Mal verschiedene Standpunkte zusammengesucht:
Kant war es, der als erster dem Geschmacksurteil die Würde eines Urteils gab.
Seine Kritik der ästhetischen Urteilskraft beschreibt das freie Spiel der Erkenntniskräfte, die das Schöne in uns auslöst. Es führt zu einem Zustand der ästhetischen Lust, der uns dann ein positives Geschmacksurteil fällen lässt. Damit unser Urteil über das Schöne verbindlich werde, müssen wir von privaten Vorlieben absehen - und es mit interesselosem Wohlgefallen betrachten. Unser Gemeinsinn, der sensus communis, ermöglicht es, unser Urteil anderen mitzuteilen und Zustimmung zu erzielen. Kants Ideen waren wichtig für ein immer stärkeres Bürgertum, das sich ohne Kirche und Staat selbst darauf einigen wollte, was schön ist, und betonte die Bedeutung eines öffentlichen Geschmacksurteils neben der bloßen Privatmeinung.
Geschmack unterliegt einem schnellen Wandel
Die Kantische Idee des Gemeinsinns mündet in einen Kanon, wie ihn Marcel Reich-Ranicki gerne für die Literatur durchsetzen möchte. Doch das scheint kaum mehr zeitgemäß zu sein. Was gestern noch Provokation war, hängt heute im Museum. Ein gutes Beispiel dafür ist eine aktuelle Ausstellung über psychedelische Kunst der 60er Jahre in der Frankfurter Kunsthalle "Schirn". Denn seit dem 20. Jahrhundert erleben wir einen raschen Wandel des Geschmacks und sind deshalb zu Skeptikern geworden. Und anstatt das Schöne einfach mit interesselosem Wohlgefallen zu betrachten, kaufen wir uns Design - und bestätigen damit Wittgenstein. Nach Wittgenstein, sprechen wir die meisten Geschmacksentscheidungen nicht aus, sondern verhalten uns ästhetisch im Kontext einer Lebensform: Wir sagen nicht, dieser Anzug ist schön, sondern wir kaufen ihn und ziehen ihn immer wieder an.
Der Geschmack ist unser ästhetisches Gewissen, sagt der Philosophieprofessor Rudolf Lüthe, deshalb sollten Geschmacksfragen genauso ernst genommen werden wie moralische Fragen und weiter: "Das ist doch reine Geschmackssache - gemeint ist damit: Darüber kann man nicht sinnvoll reden. Ich halte das für eine Fehleinschätzung. Geschmack prägt sehr stark unser kulturelles Leben, darüber kann man durchaus sinnvoll diskutieren.

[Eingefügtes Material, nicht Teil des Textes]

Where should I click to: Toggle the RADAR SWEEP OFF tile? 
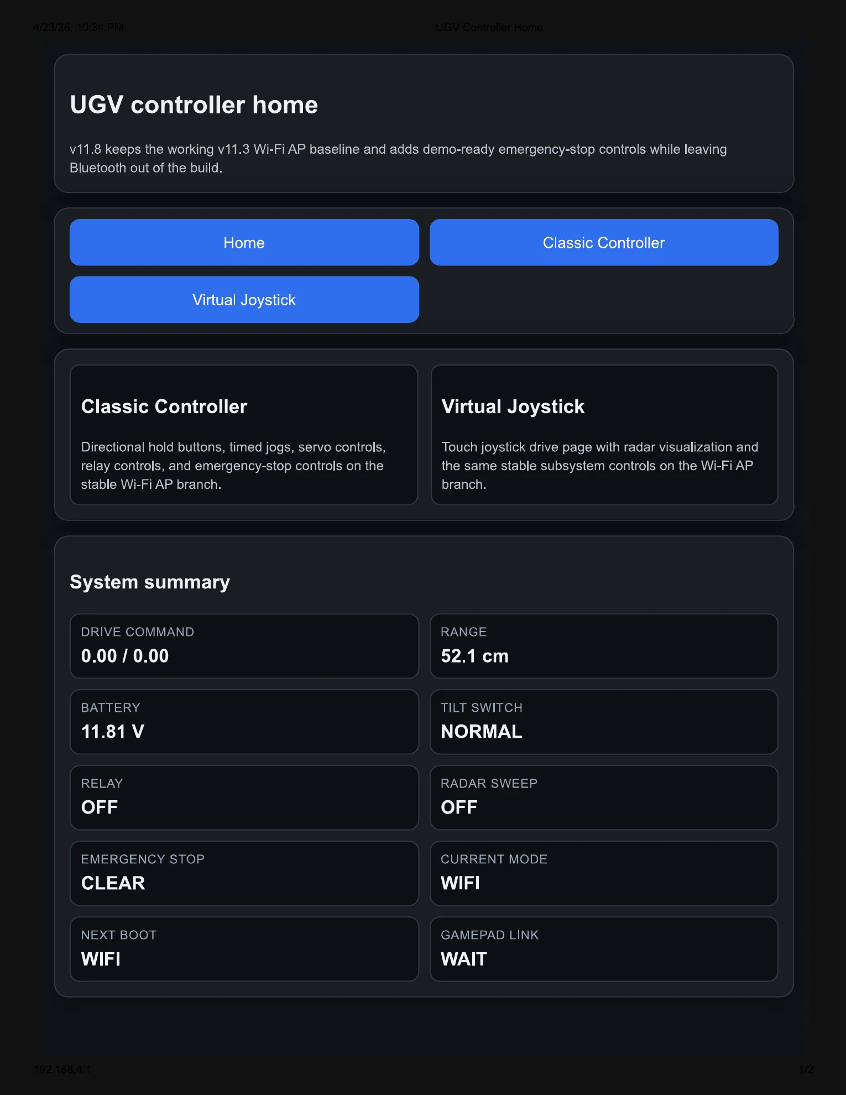[603, 797]
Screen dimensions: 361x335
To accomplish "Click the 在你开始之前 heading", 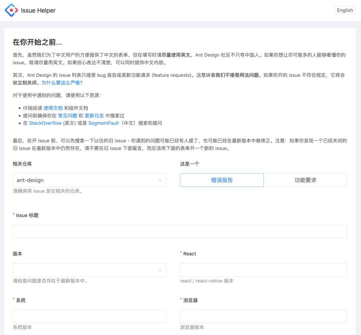I will (37, 42).
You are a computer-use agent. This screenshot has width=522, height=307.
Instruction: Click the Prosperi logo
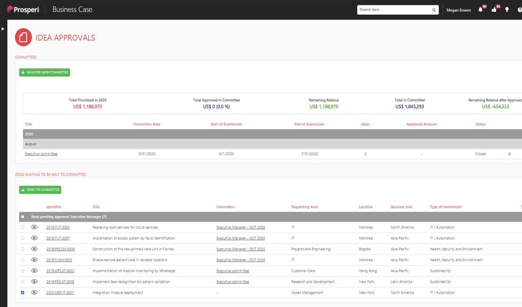click(23, 10)
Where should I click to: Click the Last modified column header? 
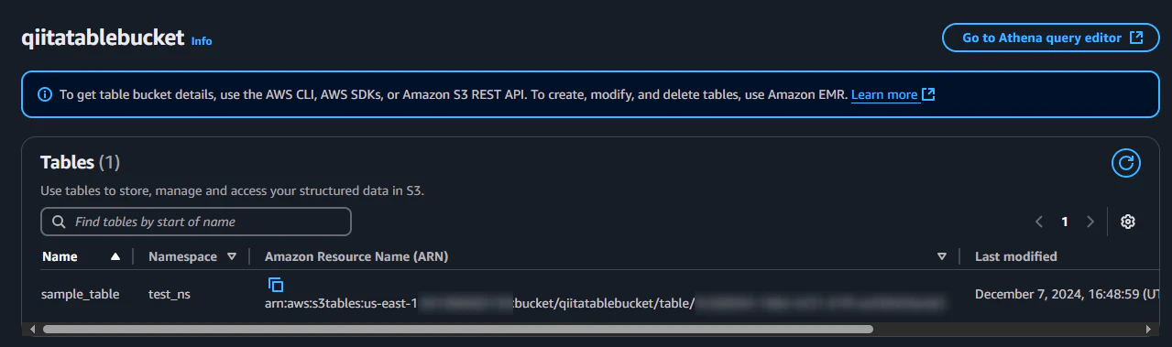1015,256
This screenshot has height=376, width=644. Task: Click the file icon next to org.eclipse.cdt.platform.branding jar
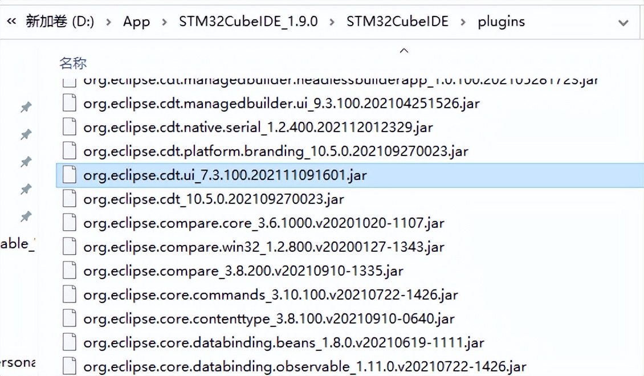pyautogui.click(x=68, y=151)
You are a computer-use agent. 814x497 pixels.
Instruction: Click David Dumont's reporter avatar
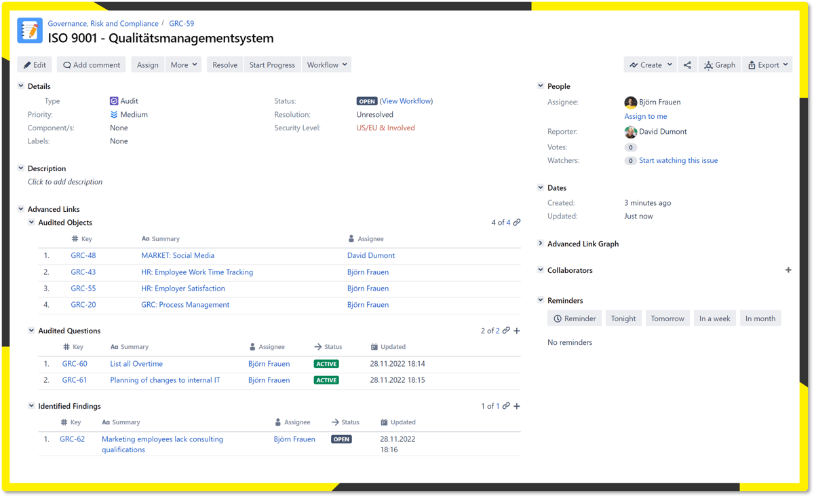click(x=630, y=132)
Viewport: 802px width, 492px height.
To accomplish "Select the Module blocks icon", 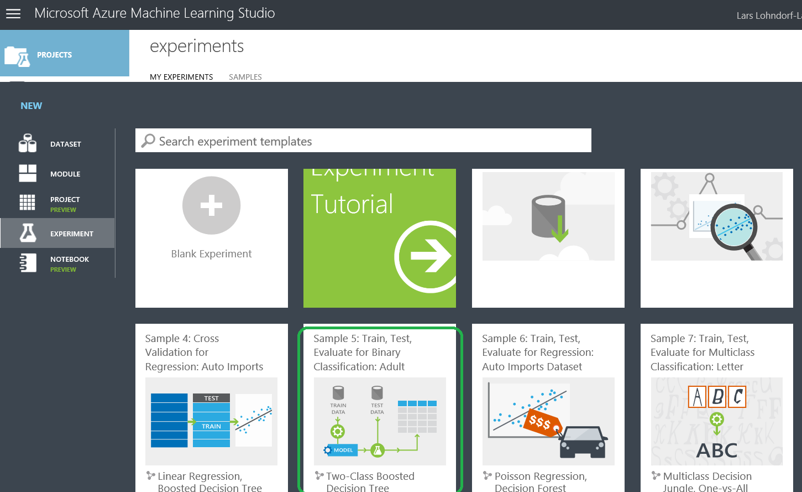I will coord(28,173).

Die Geschichte der Philosophie des Geschmacks ist eine Geschichte der kritischen Auseinandersetzung mit diesem Gemeinplatz, dass man über Geschmack nicht streiten könne."
Rudolf Lüthe sagt: "Es ist etwas ganz anderes, zu sagen, mir schmeckt das oder das gefällt mir oder zu sagen, das ist wirklich köstlich oder das ist wirklich schön. Im ersten Fall drücken wir einen subjektiven Gemütszustand aus, für den wir keine Begründung brauchen und den wir auch anderen nicht zumuten müssen. Hingegen wenn wir sagen, das ist wirklich köstlich oder das ist wirklich schön, dann beanspruchen wir, das Menschen die sich mit dem Gegenstand ernsthaft auseinandergesetzt haben, diesem Urteil beipflichten können.